Auch Personen mit hohen Einkommen können eine IV-Rente in Anspruch nehmen. Darauf wirft die Affäre um eine Treuhänderin und Stadträtin der Zürcher Gemeinde Opfikon ein Schlaglicht. Der Fall erhitzt die Gemüter.

Auch Einkommensmillionäre profitieren in der Schweiz von der Invalidenversicherung. Drei Personen verdienten im Jahr 2013 mehr als eine Million Franken – und bezogen obendrein eine IV-Rente, berichtet der «Tages-Anzeiger». Ein fiktives Beispiel: Ein Geschäftsleiter verdient zwei Millionen Franken im Jahr. Wegen eines Rückenleidens kann er nur noch teilweise arbeiten. Er verdient neu noch 1,2 Millionen Franken, gilt daher zu 40% als invalid – und bekommt eine Rente, vielleicht knapp 1000 Franken. Weshalb?

«Alles ganz einfach»

Ganz einfach, antwortet Rolf Camenzind vom Bundesamt für Sozialversicherungen: Die IV versichere eben nicht den Rücken, sondern das Einkommen: «Wenn Sie ein hohes Einkommen haben, dann haben Sie eben auch ein hohes Einkommen versichert.»

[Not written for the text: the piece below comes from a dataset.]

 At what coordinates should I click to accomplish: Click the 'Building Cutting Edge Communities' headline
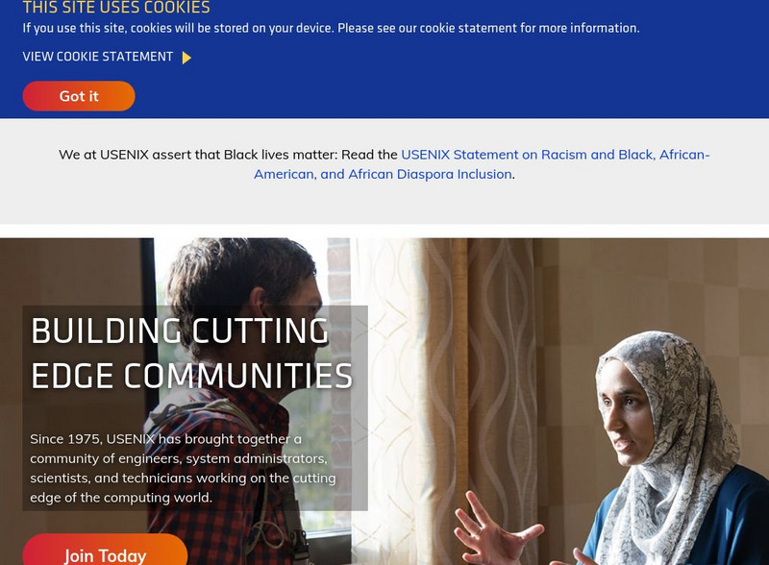[191, 354]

Im Schadensfall habe man entsprechend auch etwas zu gut, so Camenzind: «Es ist wie bei einer Velo- oder Diebstahlversicherung: Wenn ihr Velo geklaut wird, bekommen sie eine Versicherungsleistung.» In diesem Fall würde die Versicherung auch nicht mit dem Hinweis an gut Betuchte herantreten: «Sie verdienen doch eigentlich gut, sie können sich doch selber ein Velo leisten.»

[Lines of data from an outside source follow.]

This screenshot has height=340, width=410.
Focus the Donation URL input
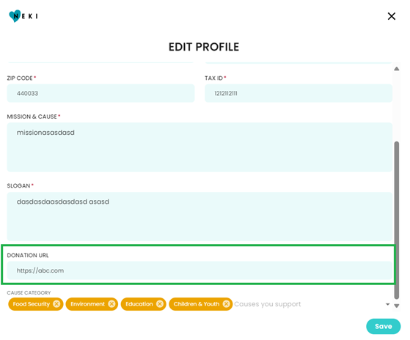(x=199, y=270)
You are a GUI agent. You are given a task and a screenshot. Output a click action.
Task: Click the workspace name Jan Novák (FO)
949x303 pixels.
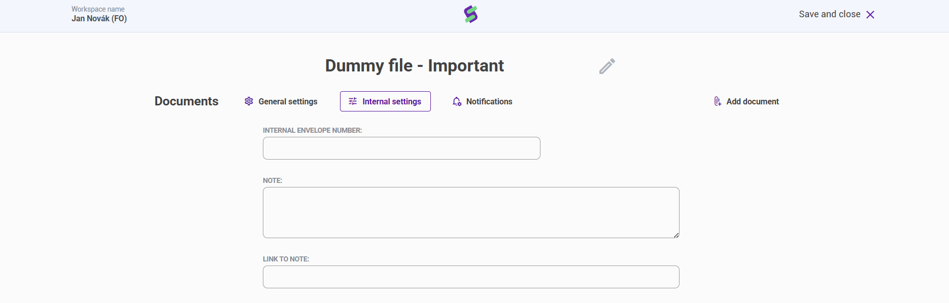tap(99, 19)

Ein Banker an der Zürcher Bahnhofstrasse
Legende: Dickes Portemonnaie, frei von Existenzängsten – und eine IV-Rente? Das passt nicht allen. Keystone

Opposition von links

Auf diese Weise würden Personen mit tiefen Einkommen benachteiligt, moniert die SP-Nationalrätin Silvia Schenker in einem Vorstoss, den der Bundesrat nun beantwortet hat. Der Bundesrat hält fest: Das gültige System sei gut, es behandle hohe und tiefe Einkommen gleich.

Schenker ist damit nicht zufrieden: «Das System ist nicht gerecht und benachteiligt vor allem wenig Qualifizierte im niedrigen Einkommensbereich.» Das möchte die Baslerin Nationalrätin nun «etwas fundierter anschauen.»

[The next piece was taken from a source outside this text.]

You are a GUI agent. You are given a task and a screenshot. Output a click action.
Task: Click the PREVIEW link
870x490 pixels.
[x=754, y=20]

Wird mit gleichen Ellen gemessen?

Die Sicht der SP-Nationalrätin lässt sich mit einem Beispiel illustrieren: Ein Handwerker, der gesund 50'000 Franken und nach einem Velo-Unfall noch 45'000 Franken verdient, hat keinen Anspruch auf eine Rente. Denn er büsst nur 10% seines Einkommens ein – IV-Renten gibt es aber erst ab 40% Erwerbsausfall.

Eine Ärztin hingegen, die gesund ein Einkommen von 150'000 Franken hat und nach einem Auto-Unfall noch dieselben 45'000 Franken wie der Handwerker, hat Anspruch auf eine volle Rente. Ist das System ungerecht?

Der Bundesrat will Wiedereingliederung stärken

Camenzind vom Bundesamt für Sozialversicherungen erklärt: «Für die IV massgebend ist immer die Frage, wieviel Sie einbüssen.» Und das habe, schliesst der Bundesbeamte, nichts mit Ungerechtigkeit zu tun.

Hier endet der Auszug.